> _EXTRAIT DU TEXTE_:
►

Tous suivent de très près l’évolution de l’expérimentation encadrée par l’ANSM (agence nationale de sécurité du médicament et des produits de santé) sur des patients atteints de douleurs neuropathiques sévères, sclérose en plaque, d’épilepsie…
Faute d’autorisation de produire en France où le cannabis est considéré comme un stupéfiant, les médecins testent des produits importés d’Amérique du Nord, d’Australie ou encore d’Israël. Une situation regrettable au regard de la souveraineté. « Nous attendons des autorisations avant de nous lancer. Il n’est pas question de devancer la loi, précise Philippe Guichard. Nous sommes en retard par rapport aux spécialistes étrangers, partis les premiers sur le thérapeutique. Il faudrait que la future loi impose des fournisseurs nationaux pour fabriquer les médicaments. »

◄

Pourriez-vous poursuivre le texte sur l'expérimentation du cannabis thérapeutique en France à partir de sa dernière phrase ? La liste qui suit ne vous sera d'aucune utilité.

> _LISTE DE DONNÉES_:

►

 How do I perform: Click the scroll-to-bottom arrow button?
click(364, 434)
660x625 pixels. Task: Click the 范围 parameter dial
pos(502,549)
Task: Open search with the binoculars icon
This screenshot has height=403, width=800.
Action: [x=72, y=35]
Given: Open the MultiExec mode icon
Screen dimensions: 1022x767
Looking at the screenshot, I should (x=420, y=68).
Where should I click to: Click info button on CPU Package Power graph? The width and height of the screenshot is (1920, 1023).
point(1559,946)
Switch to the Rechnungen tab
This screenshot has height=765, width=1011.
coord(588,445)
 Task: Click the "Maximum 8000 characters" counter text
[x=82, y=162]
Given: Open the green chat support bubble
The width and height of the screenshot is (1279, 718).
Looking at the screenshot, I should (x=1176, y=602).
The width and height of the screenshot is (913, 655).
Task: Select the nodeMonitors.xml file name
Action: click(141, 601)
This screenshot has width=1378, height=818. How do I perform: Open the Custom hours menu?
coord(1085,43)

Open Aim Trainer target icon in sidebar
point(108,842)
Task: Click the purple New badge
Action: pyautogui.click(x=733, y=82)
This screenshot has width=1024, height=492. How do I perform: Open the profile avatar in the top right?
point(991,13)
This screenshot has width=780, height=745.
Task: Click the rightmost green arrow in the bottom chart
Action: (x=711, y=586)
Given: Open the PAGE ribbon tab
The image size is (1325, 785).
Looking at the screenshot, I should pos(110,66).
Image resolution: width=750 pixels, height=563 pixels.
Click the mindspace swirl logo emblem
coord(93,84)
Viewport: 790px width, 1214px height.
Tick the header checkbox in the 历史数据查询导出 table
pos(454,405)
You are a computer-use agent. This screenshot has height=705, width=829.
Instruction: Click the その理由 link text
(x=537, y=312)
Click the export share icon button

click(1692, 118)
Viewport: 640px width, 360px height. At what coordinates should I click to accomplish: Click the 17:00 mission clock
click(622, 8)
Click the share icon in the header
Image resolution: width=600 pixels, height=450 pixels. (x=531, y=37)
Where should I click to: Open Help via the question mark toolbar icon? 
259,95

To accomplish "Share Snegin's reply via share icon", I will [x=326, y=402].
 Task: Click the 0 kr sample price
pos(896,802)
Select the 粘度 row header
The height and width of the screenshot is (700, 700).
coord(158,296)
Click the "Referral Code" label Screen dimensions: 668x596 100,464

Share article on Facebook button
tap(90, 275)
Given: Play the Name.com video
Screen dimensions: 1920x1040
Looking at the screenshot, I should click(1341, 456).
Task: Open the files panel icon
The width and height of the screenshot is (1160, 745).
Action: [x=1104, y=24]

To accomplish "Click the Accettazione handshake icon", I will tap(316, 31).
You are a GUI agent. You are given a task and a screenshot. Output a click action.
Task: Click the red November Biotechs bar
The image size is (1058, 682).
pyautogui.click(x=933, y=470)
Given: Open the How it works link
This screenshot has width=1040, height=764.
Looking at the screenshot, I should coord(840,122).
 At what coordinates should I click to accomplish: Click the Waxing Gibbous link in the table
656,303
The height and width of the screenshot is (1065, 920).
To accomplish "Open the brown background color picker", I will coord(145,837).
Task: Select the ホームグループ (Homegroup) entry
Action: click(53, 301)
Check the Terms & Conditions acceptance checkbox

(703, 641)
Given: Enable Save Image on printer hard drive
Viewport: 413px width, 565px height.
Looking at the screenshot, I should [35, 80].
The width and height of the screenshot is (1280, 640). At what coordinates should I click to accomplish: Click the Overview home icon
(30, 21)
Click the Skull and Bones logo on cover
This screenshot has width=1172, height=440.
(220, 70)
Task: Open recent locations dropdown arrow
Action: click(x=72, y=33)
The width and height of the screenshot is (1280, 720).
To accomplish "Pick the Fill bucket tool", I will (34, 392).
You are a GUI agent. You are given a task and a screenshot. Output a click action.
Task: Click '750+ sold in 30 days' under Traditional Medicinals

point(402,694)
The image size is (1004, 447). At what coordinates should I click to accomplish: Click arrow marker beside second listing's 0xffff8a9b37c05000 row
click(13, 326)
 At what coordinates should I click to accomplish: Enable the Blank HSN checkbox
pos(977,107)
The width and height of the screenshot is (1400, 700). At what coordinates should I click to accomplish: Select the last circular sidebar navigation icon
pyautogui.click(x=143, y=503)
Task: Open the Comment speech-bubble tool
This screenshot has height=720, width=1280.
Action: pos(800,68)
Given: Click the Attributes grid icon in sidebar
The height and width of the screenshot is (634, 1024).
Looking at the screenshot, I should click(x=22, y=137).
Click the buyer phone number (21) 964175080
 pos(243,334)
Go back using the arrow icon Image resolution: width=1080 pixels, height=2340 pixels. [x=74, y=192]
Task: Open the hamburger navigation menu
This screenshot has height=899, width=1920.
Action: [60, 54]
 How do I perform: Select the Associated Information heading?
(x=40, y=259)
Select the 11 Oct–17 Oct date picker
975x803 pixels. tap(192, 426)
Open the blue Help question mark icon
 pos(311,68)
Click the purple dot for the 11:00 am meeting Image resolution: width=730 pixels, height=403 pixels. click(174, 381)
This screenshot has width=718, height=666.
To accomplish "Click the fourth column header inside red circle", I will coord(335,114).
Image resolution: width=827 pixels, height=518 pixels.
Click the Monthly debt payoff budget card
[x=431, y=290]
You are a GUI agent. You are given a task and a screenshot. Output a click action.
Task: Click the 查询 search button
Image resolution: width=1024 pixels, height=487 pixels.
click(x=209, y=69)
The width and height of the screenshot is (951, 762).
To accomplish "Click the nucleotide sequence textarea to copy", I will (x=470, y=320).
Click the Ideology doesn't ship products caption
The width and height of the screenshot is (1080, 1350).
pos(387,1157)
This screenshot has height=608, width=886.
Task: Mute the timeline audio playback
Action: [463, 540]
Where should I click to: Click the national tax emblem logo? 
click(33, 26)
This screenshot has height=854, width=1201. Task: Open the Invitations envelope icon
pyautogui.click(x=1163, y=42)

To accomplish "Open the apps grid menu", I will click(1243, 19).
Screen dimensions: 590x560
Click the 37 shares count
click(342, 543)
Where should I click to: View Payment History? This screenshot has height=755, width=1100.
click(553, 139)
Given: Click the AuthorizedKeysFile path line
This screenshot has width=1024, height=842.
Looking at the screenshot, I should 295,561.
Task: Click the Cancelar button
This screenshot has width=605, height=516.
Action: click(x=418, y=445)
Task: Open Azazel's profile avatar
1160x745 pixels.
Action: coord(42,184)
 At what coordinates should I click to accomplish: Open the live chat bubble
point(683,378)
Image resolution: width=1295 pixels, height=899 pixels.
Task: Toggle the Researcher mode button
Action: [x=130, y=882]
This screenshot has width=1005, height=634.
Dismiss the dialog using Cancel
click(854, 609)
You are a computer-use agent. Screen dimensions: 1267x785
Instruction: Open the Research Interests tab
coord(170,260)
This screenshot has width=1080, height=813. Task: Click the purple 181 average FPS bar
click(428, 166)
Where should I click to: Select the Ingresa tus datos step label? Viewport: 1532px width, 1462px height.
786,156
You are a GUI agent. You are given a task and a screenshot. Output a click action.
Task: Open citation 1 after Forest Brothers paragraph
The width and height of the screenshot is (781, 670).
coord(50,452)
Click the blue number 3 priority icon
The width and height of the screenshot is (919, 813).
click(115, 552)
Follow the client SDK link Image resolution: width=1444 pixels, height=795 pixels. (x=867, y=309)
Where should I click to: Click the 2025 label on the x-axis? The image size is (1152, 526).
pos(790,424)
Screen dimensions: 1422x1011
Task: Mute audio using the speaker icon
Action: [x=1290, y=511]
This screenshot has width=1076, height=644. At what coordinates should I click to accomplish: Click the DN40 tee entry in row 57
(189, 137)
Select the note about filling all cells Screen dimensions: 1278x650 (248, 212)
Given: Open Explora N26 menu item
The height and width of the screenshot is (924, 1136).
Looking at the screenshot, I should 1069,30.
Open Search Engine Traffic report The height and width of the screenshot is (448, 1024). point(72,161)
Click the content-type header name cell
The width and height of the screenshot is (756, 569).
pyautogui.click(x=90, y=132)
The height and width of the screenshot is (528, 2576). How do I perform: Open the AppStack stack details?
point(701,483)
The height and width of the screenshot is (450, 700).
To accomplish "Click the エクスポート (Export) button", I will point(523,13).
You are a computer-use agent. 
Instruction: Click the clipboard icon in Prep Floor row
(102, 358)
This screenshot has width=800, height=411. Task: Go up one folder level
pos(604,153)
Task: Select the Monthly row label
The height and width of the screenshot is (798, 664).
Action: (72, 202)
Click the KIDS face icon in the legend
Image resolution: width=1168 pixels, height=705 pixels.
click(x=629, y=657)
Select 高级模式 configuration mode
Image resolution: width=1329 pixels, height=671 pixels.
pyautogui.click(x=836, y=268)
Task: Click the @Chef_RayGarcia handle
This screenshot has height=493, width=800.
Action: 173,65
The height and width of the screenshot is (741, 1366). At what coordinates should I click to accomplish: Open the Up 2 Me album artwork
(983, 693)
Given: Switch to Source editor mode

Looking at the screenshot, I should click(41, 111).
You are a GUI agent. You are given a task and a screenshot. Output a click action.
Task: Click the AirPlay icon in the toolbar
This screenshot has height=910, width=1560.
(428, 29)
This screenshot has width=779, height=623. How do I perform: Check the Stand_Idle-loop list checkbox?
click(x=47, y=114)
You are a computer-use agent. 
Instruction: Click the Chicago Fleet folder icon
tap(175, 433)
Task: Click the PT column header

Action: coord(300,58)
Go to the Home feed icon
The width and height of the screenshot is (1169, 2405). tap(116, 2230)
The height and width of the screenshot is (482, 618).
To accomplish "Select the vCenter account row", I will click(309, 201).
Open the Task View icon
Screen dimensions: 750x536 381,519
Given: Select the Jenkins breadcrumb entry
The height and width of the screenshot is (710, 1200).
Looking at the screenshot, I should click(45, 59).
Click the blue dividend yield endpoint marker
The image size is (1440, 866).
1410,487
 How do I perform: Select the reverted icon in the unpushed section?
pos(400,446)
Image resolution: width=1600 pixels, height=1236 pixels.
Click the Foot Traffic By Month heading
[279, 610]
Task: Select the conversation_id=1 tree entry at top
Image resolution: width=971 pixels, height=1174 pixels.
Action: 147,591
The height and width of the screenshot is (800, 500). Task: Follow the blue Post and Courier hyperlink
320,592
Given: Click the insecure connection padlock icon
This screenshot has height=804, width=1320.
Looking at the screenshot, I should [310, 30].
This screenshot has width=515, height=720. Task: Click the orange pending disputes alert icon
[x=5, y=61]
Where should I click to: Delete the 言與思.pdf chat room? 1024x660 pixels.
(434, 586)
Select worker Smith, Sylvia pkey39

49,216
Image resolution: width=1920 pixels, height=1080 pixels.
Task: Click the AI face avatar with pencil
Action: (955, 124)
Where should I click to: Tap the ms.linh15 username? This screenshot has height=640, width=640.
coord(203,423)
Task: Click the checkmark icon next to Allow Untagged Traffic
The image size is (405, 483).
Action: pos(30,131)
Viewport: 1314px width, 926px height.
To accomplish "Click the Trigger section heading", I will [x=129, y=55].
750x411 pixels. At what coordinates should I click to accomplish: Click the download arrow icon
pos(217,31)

◄

> _ZONE DE RÉPONSE_:
Gare à la caricature
L’agenda politique n’est guère favorable à une évolution rapide. Les débats avant les élections présidentielles n’incitent guère à la nuance. Or l’amalgame est facile entre cannabis thérapeutique et récréatif. Pourtant, la mission parlementaire sur les usages du cannabis présidée par le député Robin Reda -vice-président de Libres ! aux côtés de Valérie Pécresse- a pris soin de publier des rapports distincts pour chaque type de cannabis. Le dernier opus publié en mai 2020 préconise une légalisation encadrée du cannabis récréatif. Mais l’échéance semble tellement lointaine et improbable que l’heure reste au statu-quo.